** Aim of the task **
Look through the listing below for the string "click". Show each line where it occurs.

** Entries supplied **
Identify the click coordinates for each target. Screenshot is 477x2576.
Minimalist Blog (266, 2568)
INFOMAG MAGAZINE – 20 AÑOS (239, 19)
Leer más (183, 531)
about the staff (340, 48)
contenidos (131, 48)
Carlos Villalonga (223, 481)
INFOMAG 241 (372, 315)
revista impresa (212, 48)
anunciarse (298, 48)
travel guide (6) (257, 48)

--

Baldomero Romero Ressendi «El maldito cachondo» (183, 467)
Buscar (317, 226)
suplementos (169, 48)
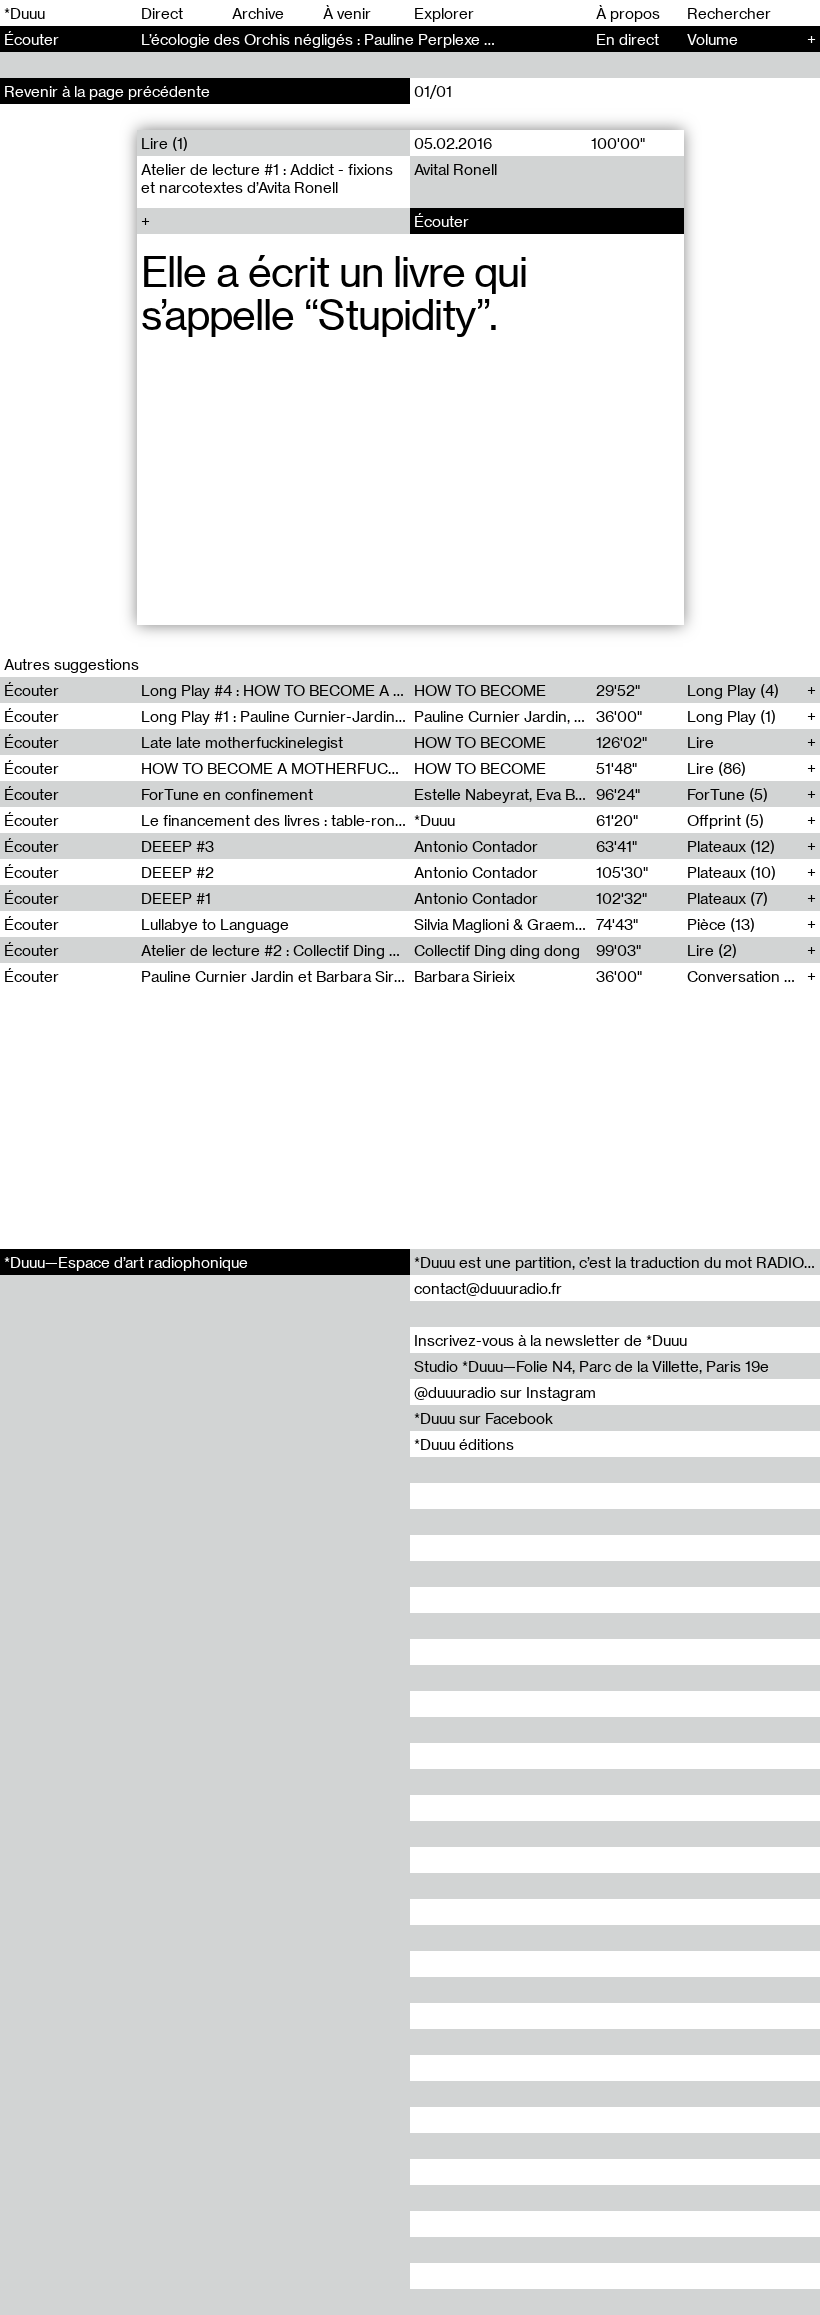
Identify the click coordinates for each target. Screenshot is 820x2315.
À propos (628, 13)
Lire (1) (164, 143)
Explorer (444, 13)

** Exercise result **
Identify the click coordinates for each target. Screenshot is 477x2576.
Identify the click coordinates for each target. Screenshot is 820x2315.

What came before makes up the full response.